IL PIU’ BRAVO DI TUTTI

C’è un motivo per cui La Nave di Teseo, una delle maggiori case editrici italiane, ha deciso di comprare i diritti e ristampare i gialli di Giorgio Scerbanenco, ed è un motivo molto semplice: Scerbanenco è il più bravo di tutti.

Nato a Kiev nel 1911, vero nome Volodymyr-Džordžo Ščerbanenko, visse da sempre a Roma, con la madre italiana; scoprì della morte del padre, fucilato dai bolscevichi nel 1919, durante un viaggio in Ucraina l’anno dopo; tornato in Italia rimase apolide fino al 1935 quando il regime gli riconobbe la cittadinanza registrandolo come Wladimiro Scerbanenko.

Fu la Rizzoli a cambiargli il nome in Giorgio e ad eliminare la “k” dal cognome, quando nel 1934 vi entrò con il compito di scrittore nel settore periodici.

Più volte ammise che furono le sue rubriche, come “La posta del cuore” che tenne su Grazia dal 1939 con lo pseudonimo di Luciano, ad ispirargli le vicende dei suoi libri. Richieste d’aiuto, intrecci familiari senza via d’uscita, confessioni inenarrabili.

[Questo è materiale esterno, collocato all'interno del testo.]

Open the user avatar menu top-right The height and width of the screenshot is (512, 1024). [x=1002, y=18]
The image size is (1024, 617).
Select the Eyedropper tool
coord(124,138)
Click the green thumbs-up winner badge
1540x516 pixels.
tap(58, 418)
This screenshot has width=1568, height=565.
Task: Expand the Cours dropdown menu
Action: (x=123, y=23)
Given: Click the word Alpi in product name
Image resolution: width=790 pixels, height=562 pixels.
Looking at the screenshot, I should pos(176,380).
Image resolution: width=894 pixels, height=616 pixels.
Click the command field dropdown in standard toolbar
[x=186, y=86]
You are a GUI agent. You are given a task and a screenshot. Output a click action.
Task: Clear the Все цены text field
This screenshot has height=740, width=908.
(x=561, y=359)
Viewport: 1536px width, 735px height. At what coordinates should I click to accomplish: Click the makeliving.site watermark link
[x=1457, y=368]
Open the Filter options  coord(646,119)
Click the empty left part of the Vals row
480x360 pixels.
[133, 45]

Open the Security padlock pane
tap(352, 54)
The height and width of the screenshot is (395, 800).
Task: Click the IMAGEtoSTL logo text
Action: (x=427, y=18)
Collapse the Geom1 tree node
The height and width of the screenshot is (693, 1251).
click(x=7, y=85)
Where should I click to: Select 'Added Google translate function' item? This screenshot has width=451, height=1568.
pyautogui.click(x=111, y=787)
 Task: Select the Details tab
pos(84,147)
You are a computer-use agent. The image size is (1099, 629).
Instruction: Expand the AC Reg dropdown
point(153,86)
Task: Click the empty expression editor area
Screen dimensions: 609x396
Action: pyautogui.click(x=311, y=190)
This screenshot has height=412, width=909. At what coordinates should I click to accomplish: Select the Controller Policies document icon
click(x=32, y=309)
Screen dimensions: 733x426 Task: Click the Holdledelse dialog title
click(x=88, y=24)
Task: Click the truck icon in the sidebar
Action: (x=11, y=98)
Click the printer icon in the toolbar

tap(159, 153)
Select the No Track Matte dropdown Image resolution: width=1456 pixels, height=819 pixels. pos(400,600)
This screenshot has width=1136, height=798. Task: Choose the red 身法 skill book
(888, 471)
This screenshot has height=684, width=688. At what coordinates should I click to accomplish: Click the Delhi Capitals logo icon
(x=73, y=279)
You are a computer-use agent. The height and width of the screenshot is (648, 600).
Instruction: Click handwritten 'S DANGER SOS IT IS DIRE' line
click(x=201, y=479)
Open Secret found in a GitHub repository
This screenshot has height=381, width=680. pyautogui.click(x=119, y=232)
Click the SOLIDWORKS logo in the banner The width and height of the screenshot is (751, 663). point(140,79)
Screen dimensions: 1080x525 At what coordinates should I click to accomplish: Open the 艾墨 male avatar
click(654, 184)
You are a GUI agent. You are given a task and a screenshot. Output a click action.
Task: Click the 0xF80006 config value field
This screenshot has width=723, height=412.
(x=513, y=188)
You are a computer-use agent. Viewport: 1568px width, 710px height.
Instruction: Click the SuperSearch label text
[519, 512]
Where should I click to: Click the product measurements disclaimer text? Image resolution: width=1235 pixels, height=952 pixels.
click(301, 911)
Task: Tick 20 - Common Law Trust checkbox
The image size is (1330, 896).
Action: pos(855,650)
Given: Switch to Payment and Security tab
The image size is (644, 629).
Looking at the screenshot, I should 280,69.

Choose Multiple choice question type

Costretto ad ambientare i primi gialli negli Stati Uniti per la censura del fascismo (non si poteva raccontare l’Italia come un paese di delinquenti e assassini impuniti) Scerbanenco, dopo la seconda guerra mondiale, diede alla luce una lunga serie di romanzi dove è una Milano misteriosa e turbolenta ad ospitare i delitti e le derive psicologiche di criminali e «invertiti». Il suo personaggio più famoso, l’ex medico Duca Lamberti, è il protagonista di una quadrilogia, che insieme ad altri suoi romanzi sarà ripresa in numerosi film della fine degli anni ’60 (Milano calibro 9, La mala ordina, Spara che ti passa ecc…).

Scerbanenco riabilitò il genere noir, in una versione del tutto italiana, parallela ma non omologata alla corrente hard boiled americana, così come aveva fatto (con meno successo) in gioventù con i romanzi rosa e di fantascienza. Accanto all’Italia del “miracolo economico”, del genio imprenditoriale e della ricchezza improvvisa, punteggiò il paese dei disperati, dei reietti e degli ultimi; fuori dagli stereotipi, senza ipocrisie.

Giorgio Scerbanenco con le figlie Germana e Cecilia

In “I milanesi ammazzano al sabato” del 1969, forse il suo libro migliore, l’amarezza e la rabbia delle anime gentili, si manifesta in tutta la sua efferatezza. Duca Lamberti assiste impotente alla deflagrazione della violenza e della criminalità in una Milano nebbiosa e indifferente.

Ma il 1969 è anche l’anno della scomparsa di Scerbanenco, morto improvvisamente per arresto cardiaco all’apice del successo. I suoi ultimi racconti sono ambientati nei luoghi dove visse con la sua seconda moglie, prima a Lignano Sabbiadoro, quindi nel torinese. Postume, grazie al lavoro degli eredi, sono state pubblicate o ripubblicate una serie di opere di Scerbanenco, in cui il suo stile inconfondibile riaffiora senza incertezza.

Storie senza salvezza, vite senza scampo: nessuna possibilità di redenzione.

Timbro di fabbrica del più bravo giallista italiano (naturalizzato) di tutti i tempi.

(Alla memoria dello scrittore è intitolato il più prestigioso dei premi letterari italiani dedicati al genere poliziesco e noir: il premio Scerbanenco).